Her proudest career achievement: [I’d say] the fact that I started my printing career as a hand bindery person, and through a lot of hard work, am now a production manager running the entire production end of our company. I feel that part of my current success is having started at the finishing end and, thus, knowing all the processes necessary to take a job from the onset to its completion and shipment out the door. I know how to offer little tips to a bindery person to make their job more efficient, how to coordinate making sure all supplies needed are in-house in advance to keep a job moving without delay, and how to keep our staff motivated to keep quality at the top of their priorities.

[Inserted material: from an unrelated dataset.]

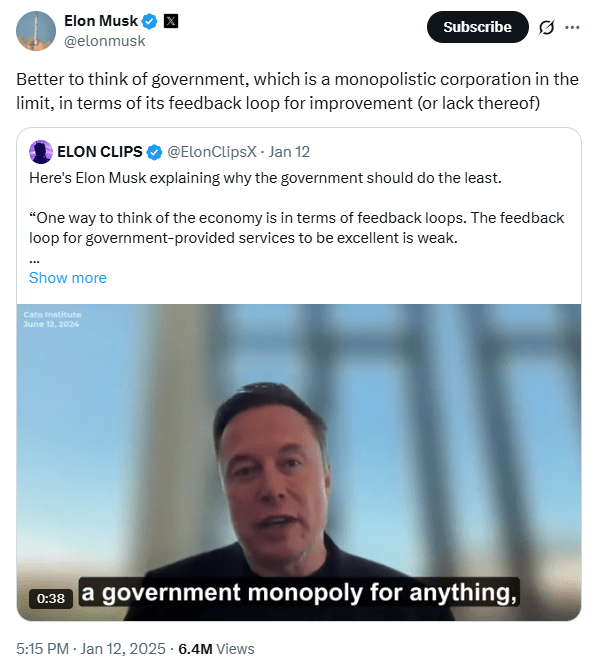This screenshot has width=594, height=664.
Task: Open the 5:15 PM Jan 12, 2025 timestamp
Action: click(91, 649)
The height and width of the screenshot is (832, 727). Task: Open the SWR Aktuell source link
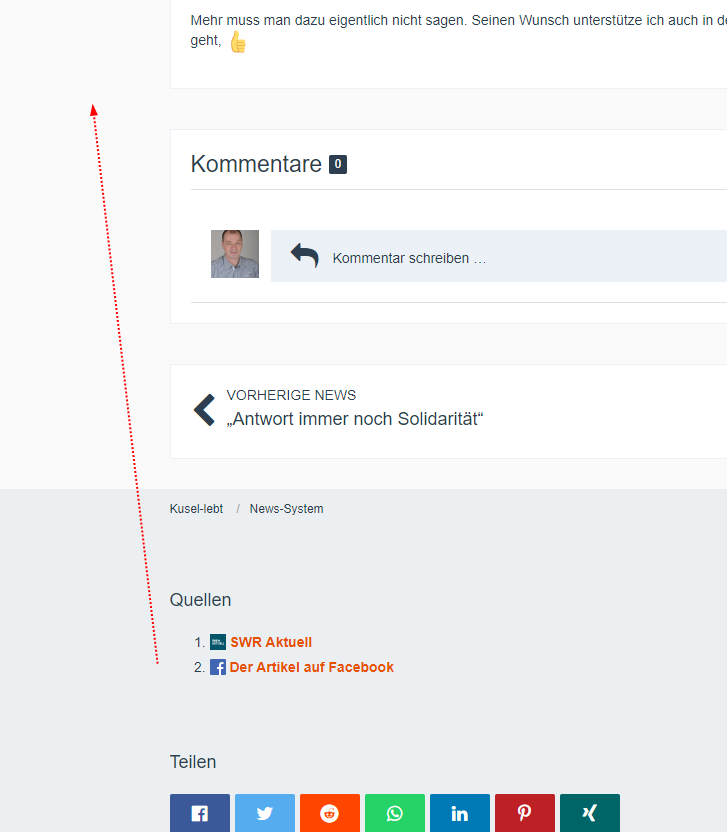271,642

On working in a traditionally male-dominated industry: Back in my shipping/receiving days, I once had a trucker pull into our dock with a load of boxes from our box vendor. When he asked for our receiving “guy,” he was truly not happy when he found that person was a woman, which meant he would have to make the sacrifice and unload our order. To his total surprise, I hopped up on the forklift without hesitation, drove onto his truck and scooped up the first of many bands of cartons. All he could say was, “Well, OK, I guess I’ll stay out of your way.”

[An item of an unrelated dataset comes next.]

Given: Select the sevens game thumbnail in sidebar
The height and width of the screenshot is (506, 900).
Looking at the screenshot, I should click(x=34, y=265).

Her job advice to women: In order to be successful and good at your job in printing, you need to be committed to doing whatever is necessary to meet crucial deadlines. Most customers have no clue what it takes to get 2,500 of a 280-page convention program with four Mylar-reinforced tabs and a glued inside front cover pocket delivered 2,000 miles away, exactly when needed. Once the project has left their hands, it takes a crew of experienced people to make that happen. It requires attention to the smallest details and follow through all the way to make sure that the LTL shipment of two skids is delivered to the right place at the right time. Just as our children trust us as mothers, it is so satisfying to have our customers give us projects and trust us to deliver them right, and right on time.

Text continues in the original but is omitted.